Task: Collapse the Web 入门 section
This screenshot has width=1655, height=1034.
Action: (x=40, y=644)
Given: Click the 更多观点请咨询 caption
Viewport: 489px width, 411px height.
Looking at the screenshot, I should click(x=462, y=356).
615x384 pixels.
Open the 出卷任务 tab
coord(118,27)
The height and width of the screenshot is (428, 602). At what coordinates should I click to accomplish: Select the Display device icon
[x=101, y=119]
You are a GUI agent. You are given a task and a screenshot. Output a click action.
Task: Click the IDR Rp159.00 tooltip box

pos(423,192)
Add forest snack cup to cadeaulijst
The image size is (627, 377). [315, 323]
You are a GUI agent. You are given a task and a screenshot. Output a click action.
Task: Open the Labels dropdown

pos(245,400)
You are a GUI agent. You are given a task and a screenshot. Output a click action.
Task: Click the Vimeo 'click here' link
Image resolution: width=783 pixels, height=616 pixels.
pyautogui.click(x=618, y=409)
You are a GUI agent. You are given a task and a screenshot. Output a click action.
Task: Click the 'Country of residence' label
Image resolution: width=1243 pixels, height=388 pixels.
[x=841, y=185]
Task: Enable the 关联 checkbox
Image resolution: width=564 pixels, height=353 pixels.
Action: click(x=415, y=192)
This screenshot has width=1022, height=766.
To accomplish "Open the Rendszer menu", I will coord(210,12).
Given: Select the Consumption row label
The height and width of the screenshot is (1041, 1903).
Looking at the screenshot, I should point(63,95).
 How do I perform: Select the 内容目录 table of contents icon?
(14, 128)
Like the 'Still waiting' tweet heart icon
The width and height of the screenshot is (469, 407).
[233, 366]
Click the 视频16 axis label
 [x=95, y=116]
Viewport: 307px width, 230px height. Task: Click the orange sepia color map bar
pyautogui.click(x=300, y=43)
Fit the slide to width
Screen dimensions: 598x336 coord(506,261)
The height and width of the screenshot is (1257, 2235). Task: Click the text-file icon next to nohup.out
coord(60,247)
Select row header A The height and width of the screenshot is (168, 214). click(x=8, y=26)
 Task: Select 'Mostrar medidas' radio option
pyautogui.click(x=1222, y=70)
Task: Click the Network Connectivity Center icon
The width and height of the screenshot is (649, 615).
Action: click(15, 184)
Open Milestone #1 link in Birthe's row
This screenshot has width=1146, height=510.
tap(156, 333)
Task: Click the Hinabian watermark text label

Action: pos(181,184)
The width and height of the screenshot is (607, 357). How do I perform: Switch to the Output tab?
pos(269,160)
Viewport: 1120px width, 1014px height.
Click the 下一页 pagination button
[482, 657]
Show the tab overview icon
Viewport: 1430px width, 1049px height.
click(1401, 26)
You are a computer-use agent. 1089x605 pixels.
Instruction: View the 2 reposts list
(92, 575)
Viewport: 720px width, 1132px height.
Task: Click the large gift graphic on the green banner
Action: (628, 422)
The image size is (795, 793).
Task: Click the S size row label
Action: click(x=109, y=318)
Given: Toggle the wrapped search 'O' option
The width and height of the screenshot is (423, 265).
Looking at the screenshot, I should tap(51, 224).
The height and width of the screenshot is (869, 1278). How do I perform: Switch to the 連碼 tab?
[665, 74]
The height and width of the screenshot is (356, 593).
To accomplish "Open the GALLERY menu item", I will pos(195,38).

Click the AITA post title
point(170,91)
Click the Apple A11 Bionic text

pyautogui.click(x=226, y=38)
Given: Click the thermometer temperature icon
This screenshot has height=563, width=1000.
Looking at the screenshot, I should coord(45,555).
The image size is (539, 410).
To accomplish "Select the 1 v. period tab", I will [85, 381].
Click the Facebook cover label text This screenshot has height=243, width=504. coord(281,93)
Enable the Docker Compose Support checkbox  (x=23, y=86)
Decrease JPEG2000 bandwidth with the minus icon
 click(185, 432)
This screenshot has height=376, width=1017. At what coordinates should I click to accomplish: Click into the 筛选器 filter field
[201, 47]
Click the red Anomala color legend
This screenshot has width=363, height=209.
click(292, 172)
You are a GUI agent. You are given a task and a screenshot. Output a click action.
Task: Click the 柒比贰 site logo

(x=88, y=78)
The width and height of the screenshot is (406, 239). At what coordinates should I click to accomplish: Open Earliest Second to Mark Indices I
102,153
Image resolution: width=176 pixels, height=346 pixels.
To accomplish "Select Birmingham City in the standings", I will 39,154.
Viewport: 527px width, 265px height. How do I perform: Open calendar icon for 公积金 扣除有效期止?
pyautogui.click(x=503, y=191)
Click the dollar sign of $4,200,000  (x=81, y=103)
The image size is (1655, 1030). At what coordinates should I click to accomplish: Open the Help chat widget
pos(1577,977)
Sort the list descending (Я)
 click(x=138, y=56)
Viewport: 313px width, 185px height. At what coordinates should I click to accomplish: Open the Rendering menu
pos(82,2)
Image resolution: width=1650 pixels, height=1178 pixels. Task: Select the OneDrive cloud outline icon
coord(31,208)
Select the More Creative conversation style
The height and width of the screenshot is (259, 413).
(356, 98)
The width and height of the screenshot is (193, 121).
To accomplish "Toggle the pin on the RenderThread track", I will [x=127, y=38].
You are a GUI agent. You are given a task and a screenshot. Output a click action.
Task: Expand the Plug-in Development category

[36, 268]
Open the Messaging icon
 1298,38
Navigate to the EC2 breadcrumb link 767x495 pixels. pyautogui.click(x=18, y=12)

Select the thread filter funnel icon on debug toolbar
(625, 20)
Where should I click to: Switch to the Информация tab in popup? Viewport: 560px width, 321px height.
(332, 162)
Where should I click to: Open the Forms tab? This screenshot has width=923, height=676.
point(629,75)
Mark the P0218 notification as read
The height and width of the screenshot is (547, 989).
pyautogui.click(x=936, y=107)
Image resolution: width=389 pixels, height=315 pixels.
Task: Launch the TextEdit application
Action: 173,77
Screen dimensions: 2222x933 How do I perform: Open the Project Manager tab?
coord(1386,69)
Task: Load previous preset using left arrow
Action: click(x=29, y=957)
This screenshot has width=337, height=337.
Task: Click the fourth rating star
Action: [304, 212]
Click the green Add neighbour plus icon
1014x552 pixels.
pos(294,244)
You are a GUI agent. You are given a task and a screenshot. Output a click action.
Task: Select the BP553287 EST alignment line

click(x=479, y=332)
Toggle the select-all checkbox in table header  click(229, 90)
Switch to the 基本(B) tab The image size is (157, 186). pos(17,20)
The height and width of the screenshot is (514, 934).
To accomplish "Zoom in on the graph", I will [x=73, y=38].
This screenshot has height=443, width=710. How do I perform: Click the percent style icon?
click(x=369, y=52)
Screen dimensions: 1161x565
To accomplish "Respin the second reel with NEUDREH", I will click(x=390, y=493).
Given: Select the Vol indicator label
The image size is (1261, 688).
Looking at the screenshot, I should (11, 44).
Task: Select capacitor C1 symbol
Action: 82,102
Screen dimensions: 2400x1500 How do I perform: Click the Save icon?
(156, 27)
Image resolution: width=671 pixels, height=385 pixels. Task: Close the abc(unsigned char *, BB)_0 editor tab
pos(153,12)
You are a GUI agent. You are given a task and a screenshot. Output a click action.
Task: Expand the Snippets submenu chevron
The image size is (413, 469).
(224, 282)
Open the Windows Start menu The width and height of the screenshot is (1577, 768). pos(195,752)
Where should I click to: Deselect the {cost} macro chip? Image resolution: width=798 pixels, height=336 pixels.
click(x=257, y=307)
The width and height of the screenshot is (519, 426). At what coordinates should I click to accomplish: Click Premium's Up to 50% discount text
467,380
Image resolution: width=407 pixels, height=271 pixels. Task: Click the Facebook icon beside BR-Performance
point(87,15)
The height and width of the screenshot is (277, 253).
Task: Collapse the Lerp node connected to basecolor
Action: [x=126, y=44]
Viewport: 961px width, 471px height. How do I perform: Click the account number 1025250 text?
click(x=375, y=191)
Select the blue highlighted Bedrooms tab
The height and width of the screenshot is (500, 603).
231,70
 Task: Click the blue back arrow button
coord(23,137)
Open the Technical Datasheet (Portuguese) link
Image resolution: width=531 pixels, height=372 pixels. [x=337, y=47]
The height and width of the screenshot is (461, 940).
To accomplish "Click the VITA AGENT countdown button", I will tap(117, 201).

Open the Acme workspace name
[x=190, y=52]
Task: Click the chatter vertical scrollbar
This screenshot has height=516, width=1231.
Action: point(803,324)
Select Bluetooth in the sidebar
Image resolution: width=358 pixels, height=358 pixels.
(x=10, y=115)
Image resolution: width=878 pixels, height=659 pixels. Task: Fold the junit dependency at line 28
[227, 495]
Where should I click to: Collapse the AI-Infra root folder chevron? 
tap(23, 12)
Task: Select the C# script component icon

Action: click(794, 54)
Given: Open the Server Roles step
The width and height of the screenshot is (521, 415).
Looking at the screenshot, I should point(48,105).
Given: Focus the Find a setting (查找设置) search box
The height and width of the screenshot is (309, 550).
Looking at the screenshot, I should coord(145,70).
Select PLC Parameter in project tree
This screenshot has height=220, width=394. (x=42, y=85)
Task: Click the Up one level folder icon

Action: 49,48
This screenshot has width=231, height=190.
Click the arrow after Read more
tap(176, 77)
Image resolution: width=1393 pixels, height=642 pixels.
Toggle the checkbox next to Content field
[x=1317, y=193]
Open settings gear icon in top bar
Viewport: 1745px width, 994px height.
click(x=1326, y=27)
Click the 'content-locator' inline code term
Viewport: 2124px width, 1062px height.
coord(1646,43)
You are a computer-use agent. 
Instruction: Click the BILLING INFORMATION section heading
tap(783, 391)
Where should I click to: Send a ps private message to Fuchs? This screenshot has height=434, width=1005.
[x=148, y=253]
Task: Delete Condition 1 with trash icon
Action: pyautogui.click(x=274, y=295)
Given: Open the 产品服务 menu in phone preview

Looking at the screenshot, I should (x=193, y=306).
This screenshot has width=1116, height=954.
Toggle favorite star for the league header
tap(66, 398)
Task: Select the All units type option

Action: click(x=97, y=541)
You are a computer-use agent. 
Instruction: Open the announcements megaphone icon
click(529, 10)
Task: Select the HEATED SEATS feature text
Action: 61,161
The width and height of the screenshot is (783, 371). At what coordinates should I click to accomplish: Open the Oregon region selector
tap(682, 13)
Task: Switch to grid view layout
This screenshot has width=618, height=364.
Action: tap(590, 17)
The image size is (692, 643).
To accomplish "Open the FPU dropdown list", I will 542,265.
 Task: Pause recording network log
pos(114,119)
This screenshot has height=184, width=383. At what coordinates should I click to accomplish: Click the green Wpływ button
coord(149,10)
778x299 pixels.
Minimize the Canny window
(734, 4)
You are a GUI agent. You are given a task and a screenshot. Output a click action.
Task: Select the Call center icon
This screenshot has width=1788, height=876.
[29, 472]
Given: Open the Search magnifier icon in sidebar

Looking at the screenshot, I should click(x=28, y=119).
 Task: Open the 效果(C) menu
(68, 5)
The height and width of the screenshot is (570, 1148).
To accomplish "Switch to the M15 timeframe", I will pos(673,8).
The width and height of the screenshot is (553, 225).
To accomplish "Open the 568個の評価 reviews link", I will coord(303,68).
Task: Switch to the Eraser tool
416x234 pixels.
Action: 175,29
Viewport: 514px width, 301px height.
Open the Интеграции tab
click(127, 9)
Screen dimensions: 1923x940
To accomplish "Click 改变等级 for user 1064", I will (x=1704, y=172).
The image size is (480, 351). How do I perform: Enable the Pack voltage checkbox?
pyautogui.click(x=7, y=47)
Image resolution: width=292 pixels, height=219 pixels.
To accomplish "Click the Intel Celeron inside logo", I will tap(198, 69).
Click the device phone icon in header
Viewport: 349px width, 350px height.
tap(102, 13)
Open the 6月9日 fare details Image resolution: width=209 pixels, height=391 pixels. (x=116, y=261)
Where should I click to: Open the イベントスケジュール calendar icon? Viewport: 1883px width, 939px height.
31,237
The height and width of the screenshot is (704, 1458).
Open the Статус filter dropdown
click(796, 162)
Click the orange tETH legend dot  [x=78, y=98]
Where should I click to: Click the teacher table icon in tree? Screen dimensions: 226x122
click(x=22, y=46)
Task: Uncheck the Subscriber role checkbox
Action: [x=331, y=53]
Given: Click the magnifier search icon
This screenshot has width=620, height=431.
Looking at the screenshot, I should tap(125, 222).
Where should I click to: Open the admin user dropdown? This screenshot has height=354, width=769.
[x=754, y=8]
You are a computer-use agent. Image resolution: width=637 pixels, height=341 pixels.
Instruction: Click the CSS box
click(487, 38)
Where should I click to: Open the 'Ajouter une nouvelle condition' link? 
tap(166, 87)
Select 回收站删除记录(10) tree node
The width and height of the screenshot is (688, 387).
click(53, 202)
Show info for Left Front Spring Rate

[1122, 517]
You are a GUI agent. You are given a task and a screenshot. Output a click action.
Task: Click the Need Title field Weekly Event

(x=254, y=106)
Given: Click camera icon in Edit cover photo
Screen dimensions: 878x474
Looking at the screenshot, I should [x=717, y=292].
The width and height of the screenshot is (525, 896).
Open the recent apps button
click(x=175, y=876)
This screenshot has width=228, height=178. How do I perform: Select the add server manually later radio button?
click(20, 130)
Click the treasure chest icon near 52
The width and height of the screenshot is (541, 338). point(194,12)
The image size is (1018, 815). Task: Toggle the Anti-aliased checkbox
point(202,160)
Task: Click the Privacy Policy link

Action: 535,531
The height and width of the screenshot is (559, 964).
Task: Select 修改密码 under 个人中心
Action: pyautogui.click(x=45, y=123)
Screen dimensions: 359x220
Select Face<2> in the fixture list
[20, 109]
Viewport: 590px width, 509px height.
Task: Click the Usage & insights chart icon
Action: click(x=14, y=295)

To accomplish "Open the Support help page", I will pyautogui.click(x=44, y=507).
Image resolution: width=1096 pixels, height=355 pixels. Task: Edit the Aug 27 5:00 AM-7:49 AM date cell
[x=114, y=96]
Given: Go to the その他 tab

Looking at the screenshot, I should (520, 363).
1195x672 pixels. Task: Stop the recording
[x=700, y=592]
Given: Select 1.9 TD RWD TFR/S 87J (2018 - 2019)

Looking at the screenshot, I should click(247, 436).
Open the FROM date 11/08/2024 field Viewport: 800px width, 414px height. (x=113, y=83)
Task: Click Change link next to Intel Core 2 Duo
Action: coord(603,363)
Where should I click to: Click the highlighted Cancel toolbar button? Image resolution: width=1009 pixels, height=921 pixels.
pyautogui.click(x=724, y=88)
- - - - -
Reproduce the items above without any change, starting at the very first line and ending with the line that contains "pyautogui.click(x=1222, y=70)", with both of those lines included.

Task: Collapse the Web 入门 section
This screenshot has width=1655, height=1034.
Action: (x=40, y=644)
Given: Click the 更多观点请咨询 caption
Viewport: 489px width, 411px height.
Looking at the screenshot, I should click(x=462, y=356).
615x384 pixels.
Open the 出卷任务 tab
coord(118,27)
The height and width of the screenshot is (428, 602). At what coordinates should I click to accomplish: Select the Display device icon
[x=101, y=119]
You are a GUI agent. You are given a task and a screenshot. Output a click action.
Task: Click the IDR Rp159.00 tooltip box

pos(423,192)
Add forest snack cup to cadeaulijst
The image size is (627, 377). [315, 323]
You are a GUI agent. You are given a task and a screenshot. Output a click action.
Task: Open the Labels dropdown

pos(245,400)
You are a GUI agent. You are given a task and a screenshot. Output a click action.
Task: Click the Vimeo 'click here' link
Image resolution: width=783 pixels, height=616 pixels.
pyautogui.click(x=618, y=409)
You are a GUI agent. You are given a task and a screenshot. Output a click action.
Task: Click the 'Country of residence' label
Image resolution: width=1243 pixels, height=388 pixels.
[x=841, y=185]
Task: Enable the 关联 checkbox
Image resolution: width=564 pixels, height=353 pixels.
Action: click(x=415, y=192)
This screenshot has width=1022, height=766.
To accomplish "Open the Rendszer menu", I will coord(210,12).
Given: Select the Consumption row label
The height and width of the screenshot is (1041, 1903).
Looking at the screenshot, I should point(63,95).
 How do I perform: Select the 内容目录 table of contents icon?
(14, 128)
Like the 'Still waiting' tweet heart icon
The width and height of the screenshot is (469, 407).
[233, 366]
Click the 视频16 axis label
 [x=95, y=116]
Viewport: 307px width, 230px height. Task: Click the orange sepia color map bar
pyautogui.click(x=300, y=43)
Fit the slide to width
Screen dimensions: 598x336 coord(506,261)
The height and width of the screenshot is (1257, 2235). Task: Click the text-file icon next to nohup.out
coord(60,247)
Select row header A The height and width of the screenshot is (168, 214). click(x=8, y=26)
 Task: Select 'Mostrar medidas' radio option
pyautogui.click(x=1222, y=70)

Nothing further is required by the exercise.